▶ WORK ORDER: Look for the string "will" in the data below, and copy each line that holds it.

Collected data
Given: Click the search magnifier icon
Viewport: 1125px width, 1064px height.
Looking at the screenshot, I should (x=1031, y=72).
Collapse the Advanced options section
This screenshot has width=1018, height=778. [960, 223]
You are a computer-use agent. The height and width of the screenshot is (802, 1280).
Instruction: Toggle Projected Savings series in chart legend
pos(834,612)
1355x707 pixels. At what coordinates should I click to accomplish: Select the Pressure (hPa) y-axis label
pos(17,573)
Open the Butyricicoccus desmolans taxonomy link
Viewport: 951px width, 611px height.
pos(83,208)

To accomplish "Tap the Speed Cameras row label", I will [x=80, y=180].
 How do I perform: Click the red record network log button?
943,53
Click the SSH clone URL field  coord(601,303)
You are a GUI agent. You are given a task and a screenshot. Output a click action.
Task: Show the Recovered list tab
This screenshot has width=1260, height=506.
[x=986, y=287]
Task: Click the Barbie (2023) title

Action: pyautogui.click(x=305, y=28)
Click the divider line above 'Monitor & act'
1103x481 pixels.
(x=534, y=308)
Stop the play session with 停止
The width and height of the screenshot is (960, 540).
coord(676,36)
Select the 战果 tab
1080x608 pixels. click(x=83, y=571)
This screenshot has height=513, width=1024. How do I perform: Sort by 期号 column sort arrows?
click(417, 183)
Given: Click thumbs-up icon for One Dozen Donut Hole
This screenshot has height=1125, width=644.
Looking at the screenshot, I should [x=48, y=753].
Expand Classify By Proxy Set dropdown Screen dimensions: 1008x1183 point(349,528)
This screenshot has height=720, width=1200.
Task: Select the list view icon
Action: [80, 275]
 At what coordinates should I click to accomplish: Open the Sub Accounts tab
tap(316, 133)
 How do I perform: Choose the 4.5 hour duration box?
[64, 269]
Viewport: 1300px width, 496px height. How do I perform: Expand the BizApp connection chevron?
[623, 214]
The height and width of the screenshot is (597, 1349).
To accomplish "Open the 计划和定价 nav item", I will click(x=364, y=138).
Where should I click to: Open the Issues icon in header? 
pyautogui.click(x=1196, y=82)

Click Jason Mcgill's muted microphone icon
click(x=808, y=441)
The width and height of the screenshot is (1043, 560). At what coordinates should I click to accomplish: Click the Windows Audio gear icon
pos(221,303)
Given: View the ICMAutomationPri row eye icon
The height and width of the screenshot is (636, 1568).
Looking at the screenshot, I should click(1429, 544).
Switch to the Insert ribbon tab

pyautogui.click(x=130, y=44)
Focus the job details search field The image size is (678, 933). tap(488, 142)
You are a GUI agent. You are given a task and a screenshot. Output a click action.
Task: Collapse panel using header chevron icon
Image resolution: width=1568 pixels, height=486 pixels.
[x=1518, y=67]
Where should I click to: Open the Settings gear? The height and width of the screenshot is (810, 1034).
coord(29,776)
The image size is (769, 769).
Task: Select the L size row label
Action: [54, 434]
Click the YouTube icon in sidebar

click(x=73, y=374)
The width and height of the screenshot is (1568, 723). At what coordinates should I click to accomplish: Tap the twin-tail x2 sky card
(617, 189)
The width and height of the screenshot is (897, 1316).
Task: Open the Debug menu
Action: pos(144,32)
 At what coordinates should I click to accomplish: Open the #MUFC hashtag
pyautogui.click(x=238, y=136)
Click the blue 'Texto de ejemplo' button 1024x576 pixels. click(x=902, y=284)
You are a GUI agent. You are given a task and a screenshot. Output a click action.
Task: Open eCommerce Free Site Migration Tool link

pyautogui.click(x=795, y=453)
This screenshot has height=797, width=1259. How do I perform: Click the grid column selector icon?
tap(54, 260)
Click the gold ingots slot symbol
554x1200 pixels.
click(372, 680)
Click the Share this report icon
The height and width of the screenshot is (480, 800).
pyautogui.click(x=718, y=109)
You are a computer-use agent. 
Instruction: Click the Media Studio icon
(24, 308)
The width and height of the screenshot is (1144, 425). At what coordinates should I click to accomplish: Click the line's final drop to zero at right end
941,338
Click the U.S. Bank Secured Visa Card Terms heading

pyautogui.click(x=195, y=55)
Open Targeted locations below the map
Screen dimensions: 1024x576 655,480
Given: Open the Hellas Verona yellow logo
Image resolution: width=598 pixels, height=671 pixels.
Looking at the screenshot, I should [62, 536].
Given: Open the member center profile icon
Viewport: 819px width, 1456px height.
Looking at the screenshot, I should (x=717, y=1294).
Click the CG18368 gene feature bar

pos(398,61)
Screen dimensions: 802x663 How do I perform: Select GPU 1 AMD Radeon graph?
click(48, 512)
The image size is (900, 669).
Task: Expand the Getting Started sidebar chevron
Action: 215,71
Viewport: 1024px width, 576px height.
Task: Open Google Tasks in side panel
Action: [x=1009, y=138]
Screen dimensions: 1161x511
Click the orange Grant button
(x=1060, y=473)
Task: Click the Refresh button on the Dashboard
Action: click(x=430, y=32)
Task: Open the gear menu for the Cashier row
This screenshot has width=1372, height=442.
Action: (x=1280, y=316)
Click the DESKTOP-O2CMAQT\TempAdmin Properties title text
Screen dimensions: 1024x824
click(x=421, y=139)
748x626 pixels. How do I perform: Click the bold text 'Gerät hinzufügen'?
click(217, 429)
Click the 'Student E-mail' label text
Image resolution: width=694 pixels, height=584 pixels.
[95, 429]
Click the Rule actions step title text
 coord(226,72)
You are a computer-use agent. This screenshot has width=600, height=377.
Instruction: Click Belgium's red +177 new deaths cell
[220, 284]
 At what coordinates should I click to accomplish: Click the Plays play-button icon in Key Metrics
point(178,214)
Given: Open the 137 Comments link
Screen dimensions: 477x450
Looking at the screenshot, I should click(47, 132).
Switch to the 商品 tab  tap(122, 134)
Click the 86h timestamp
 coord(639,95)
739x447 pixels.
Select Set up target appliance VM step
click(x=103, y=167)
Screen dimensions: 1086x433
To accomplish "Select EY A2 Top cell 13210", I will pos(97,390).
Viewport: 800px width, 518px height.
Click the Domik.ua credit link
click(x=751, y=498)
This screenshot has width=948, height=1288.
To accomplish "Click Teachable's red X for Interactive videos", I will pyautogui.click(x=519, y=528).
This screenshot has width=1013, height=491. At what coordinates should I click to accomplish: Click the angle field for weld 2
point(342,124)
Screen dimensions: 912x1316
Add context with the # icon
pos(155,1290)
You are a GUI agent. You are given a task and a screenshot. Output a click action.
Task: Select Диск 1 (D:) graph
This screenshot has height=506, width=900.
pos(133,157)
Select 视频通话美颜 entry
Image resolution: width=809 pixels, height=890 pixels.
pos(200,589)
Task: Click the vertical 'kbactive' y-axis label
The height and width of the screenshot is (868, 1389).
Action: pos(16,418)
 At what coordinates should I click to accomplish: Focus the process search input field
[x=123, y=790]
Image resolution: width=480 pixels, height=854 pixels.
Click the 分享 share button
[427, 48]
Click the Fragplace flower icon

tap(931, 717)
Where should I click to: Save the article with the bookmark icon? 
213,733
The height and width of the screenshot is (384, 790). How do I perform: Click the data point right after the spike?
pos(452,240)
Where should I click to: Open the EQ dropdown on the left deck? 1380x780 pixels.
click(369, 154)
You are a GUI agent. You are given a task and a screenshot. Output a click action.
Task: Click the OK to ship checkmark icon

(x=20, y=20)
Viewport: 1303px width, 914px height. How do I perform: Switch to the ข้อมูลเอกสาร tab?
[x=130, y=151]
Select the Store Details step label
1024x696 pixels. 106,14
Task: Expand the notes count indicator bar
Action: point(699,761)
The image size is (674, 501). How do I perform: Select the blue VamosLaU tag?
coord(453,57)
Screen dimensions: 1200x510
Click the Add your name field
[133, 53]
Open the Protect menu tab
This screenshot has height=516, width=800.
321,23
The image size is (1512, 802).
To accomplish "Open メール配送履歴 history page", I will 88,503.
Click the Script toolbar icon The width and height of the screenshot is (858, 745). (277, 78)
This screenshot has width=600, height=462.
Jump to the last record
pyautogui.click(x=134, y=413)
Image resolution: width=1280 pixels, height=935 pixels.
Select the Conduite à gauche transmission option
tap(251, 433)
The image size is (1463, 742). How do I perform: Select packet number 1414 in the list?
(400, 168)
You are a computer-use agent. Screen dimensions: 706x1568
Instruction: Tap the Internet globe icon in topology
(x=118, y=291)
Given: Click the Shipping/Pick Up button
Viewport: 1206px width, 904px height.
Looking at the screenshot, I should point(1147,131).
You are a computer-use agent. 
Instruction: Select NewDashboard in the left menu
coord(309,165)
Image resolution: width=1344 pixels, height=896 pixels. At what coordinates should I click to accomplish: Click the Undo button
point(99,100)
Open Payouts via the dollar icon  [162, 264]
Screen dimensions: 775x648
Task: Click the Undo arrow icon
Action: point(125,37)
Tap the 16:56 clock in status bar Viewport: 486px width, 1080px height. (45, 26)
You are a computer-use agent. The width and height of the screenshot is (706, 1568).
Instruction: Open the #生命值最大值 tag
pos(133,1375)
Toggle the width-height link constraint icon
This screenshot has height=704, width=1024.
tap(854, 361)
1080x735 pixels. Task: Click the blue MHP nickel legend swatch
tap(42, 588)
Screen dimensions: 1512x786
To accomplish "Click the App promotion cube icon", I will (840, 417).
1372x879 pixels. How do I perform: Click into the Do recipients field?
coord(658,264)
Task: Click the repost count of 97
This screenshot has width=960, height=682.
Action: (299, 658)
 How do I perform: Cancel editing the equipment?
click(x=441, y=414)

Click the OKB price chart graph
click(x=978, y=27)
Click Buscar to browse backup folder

▶ COMPLETED EXERCISE:
To accomplish "Tap the Speed Cameras row label", I will [x=80, y=180].
To accomplish "Open the 计划和定价 nav item", I will click(x=364, y=138).
To accomplish "Select EY A2 Top cell 13210", I will pos(97,390).
To accomplish "Click Teachable's red X for Interactive videos", I will pyautogui.click(x=519, y=528).
To accomplish "Open メール配送履歴 history page", I will 88,503.
To accomplish "Click the App promotion cube icon", I will (840, 417).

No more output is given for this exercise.